Kiio is part of the Kitui Diocese in the Eastern Province of Kenya which comprises two distinct areas; Kitui to the South and Mwingi to the North. Poor soil, high temperatures, minimum rainfall and an extremely low water table characterise the area and contribute to a high level of drought each year with consequent food shortage and poverty.  The main difficulties for people in the area arise from their reliance on subsistence farming in such a climate and by the poor infrastructure such as fresh water sources and transportation. The results are widespread hunger, malnutrition, disease and a high mortality rate. In addition HIV/AIDS is having a devastating effect in the area leaving orphaned children.
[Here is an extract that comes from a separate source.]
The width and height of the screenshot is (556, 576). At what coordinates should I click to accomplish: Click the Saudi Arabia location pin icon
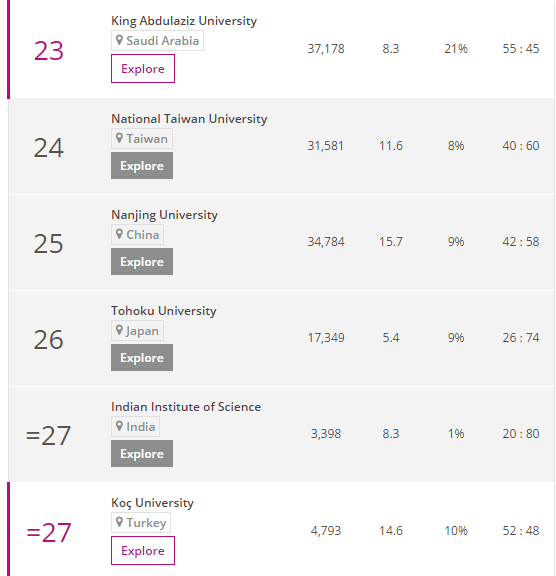119,40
For young people there is a feeling of helplessness and hopelessness due to the lack of secondary school opportunities and the high unemployment rates.

The Daughters of Charity came to live in Kiio in 2009. The sisters work in collaboration with the Diocese in administrating and teaching in the Polytechnic and in the local primary school and in pastoral ministries through outreach work for the elderly and for children with handicaps.

The services offered in Kiio include:

  1. Education/empowerment
  • The Administration of Kiio Polytechnic which offers the following courses; Carpentry, dressmaking, Masonry and Mechanics to trade test levels III, II and I. Classes in Business, Bookkeeping, Typing, Computers, Cookery, Crafts, English, Health, Hygiene, and Agriculture.
  • Teaching in primary school
  1. Community Outreach;
  • To the elderly, including health and social groups.
  • Support for the carers of children with disabilities.
  1.  Pastoral ministries;
  • All sisters support the Priests with Sunday services in the 17 out stations over a two month cycle and with pastoral visits to the sick and the house bound.
  • Supporting teachers with the Sunday school/ PMC
  • Attend meetings and support the Catholic Women’s Association (CWA).
  • Youth services such as attending meetings and supporting the Youth Catholic Association (YCA) and the Abstinence Club.
  • Visits are also made to the homes of children in the local primary school especially those indicated for a variety of reasons as vulnerable.

 Support for the Mission:

The Mission in Kenya depends on support from various funding organisations and from a lot of very generous people, our families and friends included. This is reflected in the donations we receive and the people who support the parish collections and all the fundraising events organised by Sr. Geraldine and her helpers. We are deeply grateful for this and feel all those people are part of all we do here.